Juan Pablo Zaramella es uno de los realizadores de la animación latinoamericana más original y creativo, hace películas con muñecos de plasticina u ocupando pixilación. Utiliza la técnica de animación denominada stop motion que consiste en filmar la acción cuadro por cuadro. El procedimiento exige prácticas extremas. Entre otras, la de observar hasta los confines de la vida, de algún modo, se parece a recrear el universo, aplicando una concentración radical de sentidos.
Nacido el 7 de abril de 1972 en Buenos Aires, Zaramella es egresado del Instituto de Cine de Avellaneda como Director de Cine Animado. Produce cortos independientes a partir del 2000, cuando él y la artista Silvina Cornillón, iniciaron una colaboración que ha dado lugar a obras que le han valido, por dos años consecutivos, el premio al Mejor Corto del Año que otorga el Instituto de Cine y Artes Audiovisuales (INCAA), entre otros premios.
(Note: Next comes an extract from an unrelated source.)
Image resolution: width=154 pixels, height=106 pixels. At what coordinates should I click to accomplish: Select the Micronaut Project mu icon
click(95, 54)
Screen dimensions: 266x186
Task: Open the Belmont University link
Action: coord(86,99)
En 2010, el Festival Internacional de Animación de Annecy presentó una retrospectiva con sus trabajos. Su último cortometraje, “Luminaris”, realizado en la técnica de pixilación, ganó el Premio del Público y el Premio Fipresci de la Crítica internacional en Annecy 2011.
El estilo de Zaramella se diferencia bastante de otros autores de animación stop-motion contemporáneos. La forma de sus figuras, con rasgos simples y en apariencia poco expresivos, lo emparenta de algún modo a animadores como Jirí Trnka, al crear personajes de gran profundidad psicológica sobre figuras de rasgos casi inmóviles. En toda su obra abunda un tenue y refinado humor negro, mostrando en sus personajes una humanidad y encanto que los hace en muchas ocasiones, inolvidables, rasgo esencial en el vínculo duradero de la animación con la gran audiencia.